Alabama lost 14–9 to the rival Tennessee Volunteers before 50,000 fans at Shields-Watkins Field in Knoxville. Harold Lutz gave the Crimson Tide a 3–0 first quarter lead with his 20-yard field goal, Alabama's first of the season. Tennessee responded with a two-yard Andy Kozar touchdown run in the second quarter to give the Vols a 7–3 halftime lead. After a 43-yard Bobby Marlow touchdown run in the third gave Alabama a 9–7 lead, Kozar scored the game-winning touchdown on a fourth-and-one play, from the Alabama one-yard line, with less than one minute remaining in the game for the 14–9 Tennessee victory.

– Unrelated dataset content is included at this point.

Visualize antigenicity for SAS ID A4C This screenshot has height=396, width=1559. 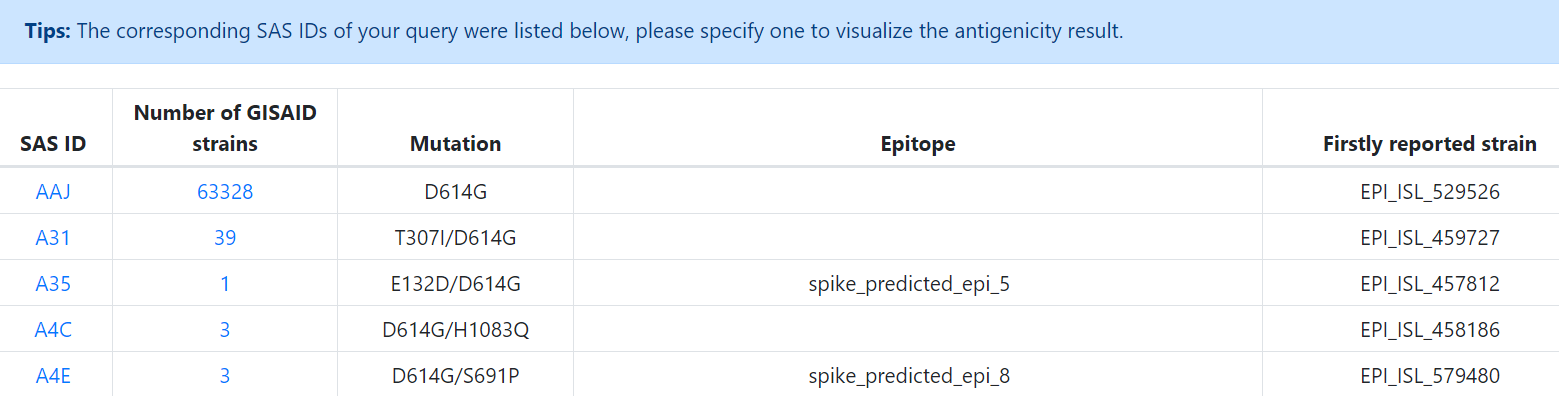(53, 330)
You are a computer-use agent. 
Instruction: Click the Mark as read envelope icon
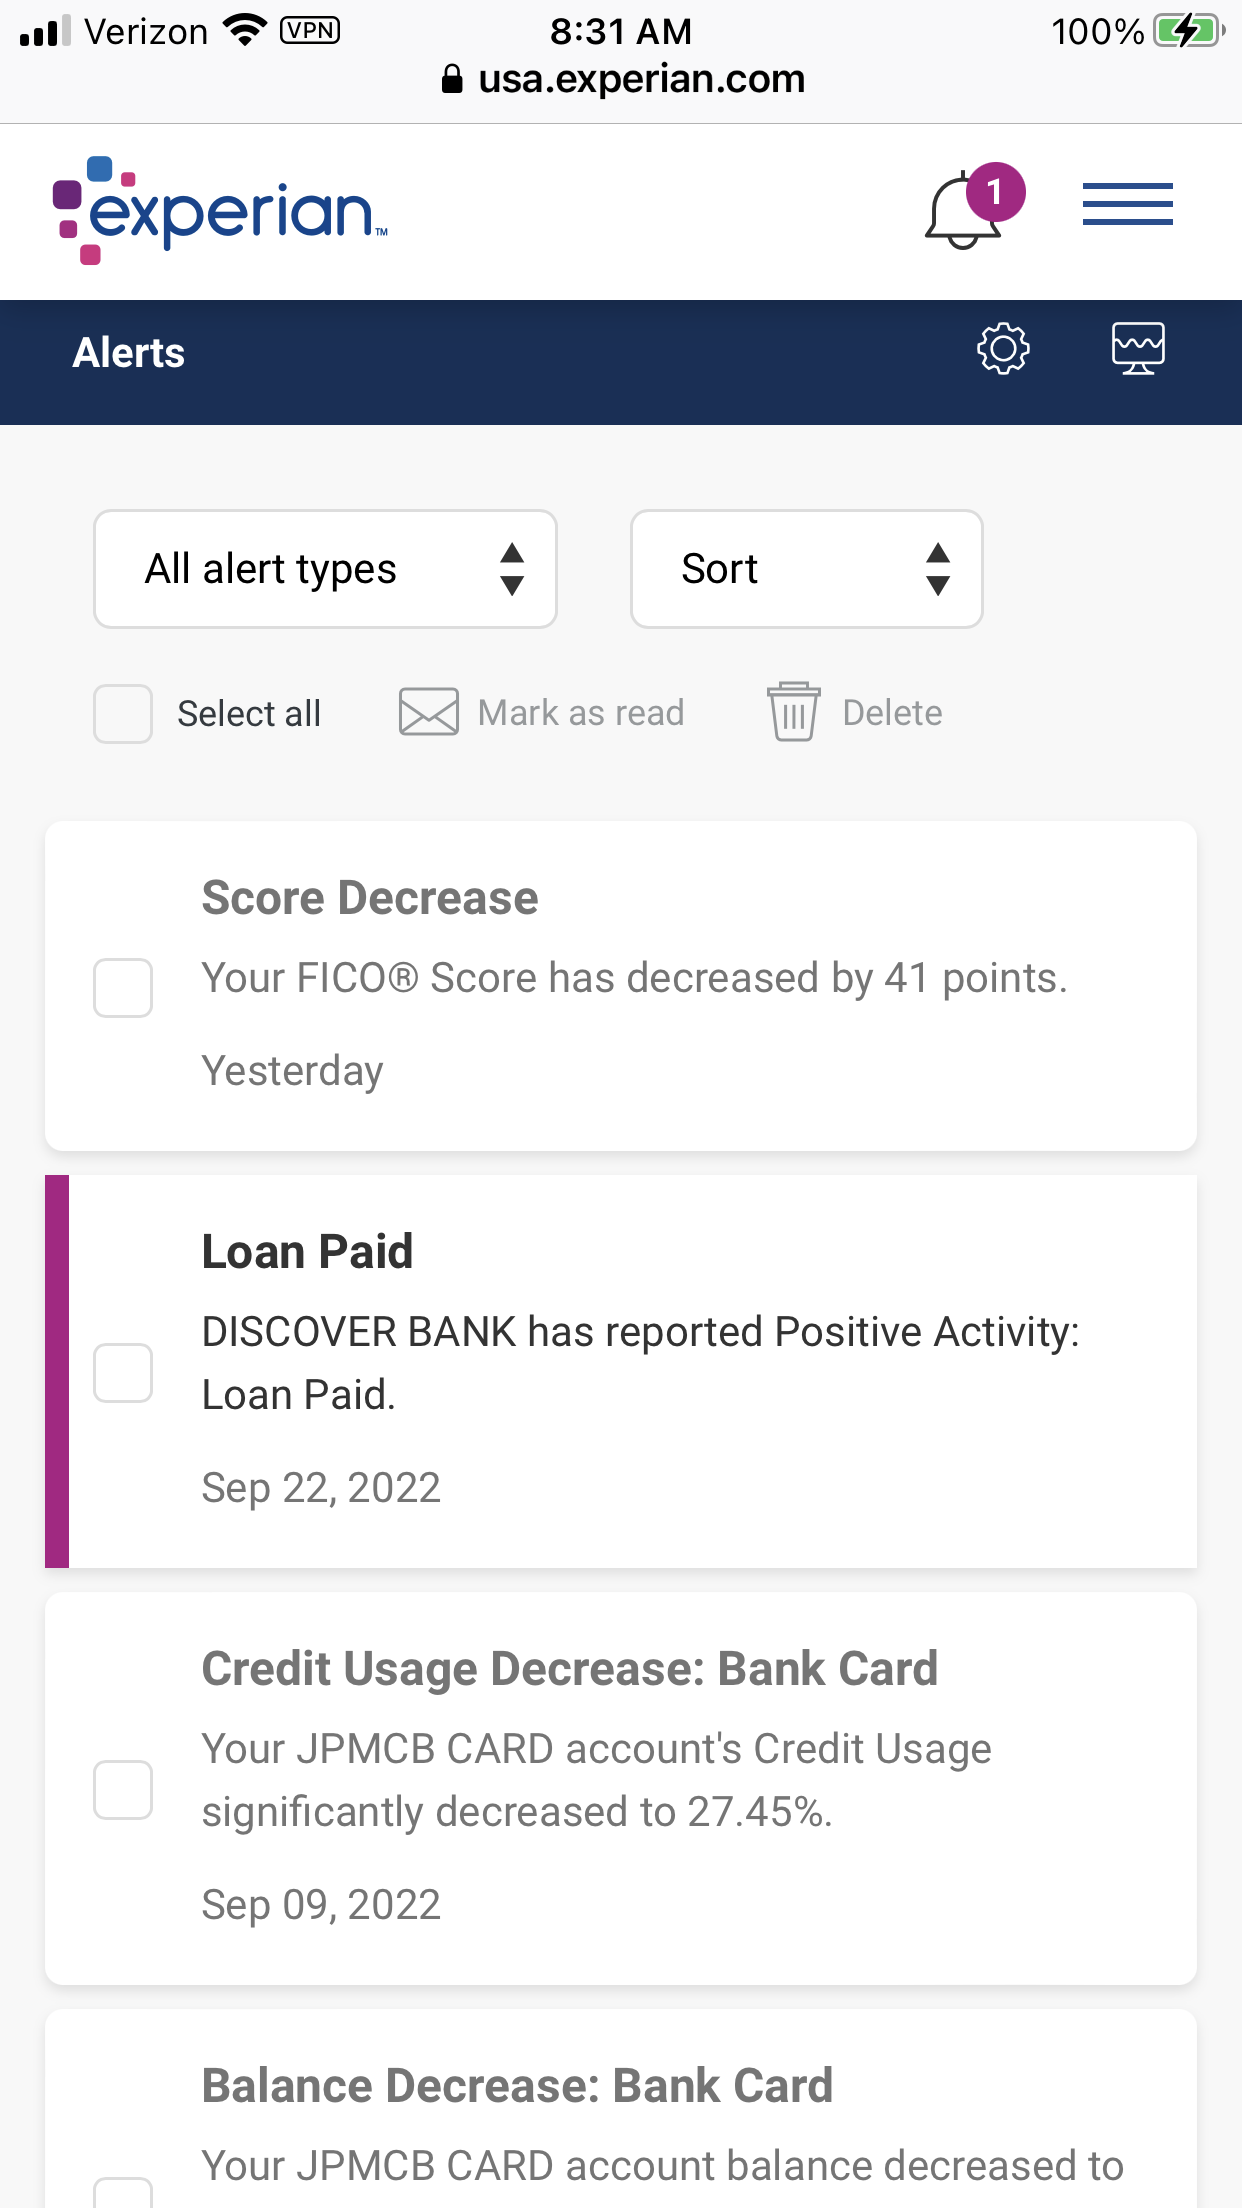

| Team | 1 | 2 | 3 | 4 | Total |
|---|---|---|---|---|---|
| Alabama | 3 | 0 | 6 | 0 | 9 |
| • #18 Tennessee | 0 | 7 | 0 | 7 | 14 |

===Mississippi State===

- Source:

On homecoming in Tuscaloosa, the Crimson Tide defeated the Mississippi State Maroons 14–7 before the largest crowd to attend a game at Denny Stadium to date. As the teams entered the fourth quarter, the score remained scoreless. In the fourth, Alabama took a 14–0 lead on touchdown runs of three-yards by Jim Burkett and of 53-yards by James Melton. The Maroons then answered with their only touchdown of the game on a 20-yard Gil Verderver pass to Max Stainbrook and made the final score 14–7.

| Team | 1 | 2 | 3 | 4 | Total |
|---|---|---|---|---|---|
| Mississippi State | 0 | 0 | 0 | 7 | 7 |
| • Alabama | 0 | 0 | 0 | 14 | 14 |

===Georgia===

- Sources:

In Birmingham, Alabama defeated the Georgia Bulldogs 14–7 in cold and rainy conditions at Legion Field. After a scoreless first quarter, Georgia took a 7–0 halftime lead when Lewis Brunson scored on a one-yard touchdown run. The Crimson Tide responded with a pair of second half touchdowns and won the game 14–7. Butch Avinger scored on a one-yard run in the third and Tom Calvin scored on a one-yard run in the fourth quarter. For the game, Ed Salem passed for 193 yards on 12 completions in the win.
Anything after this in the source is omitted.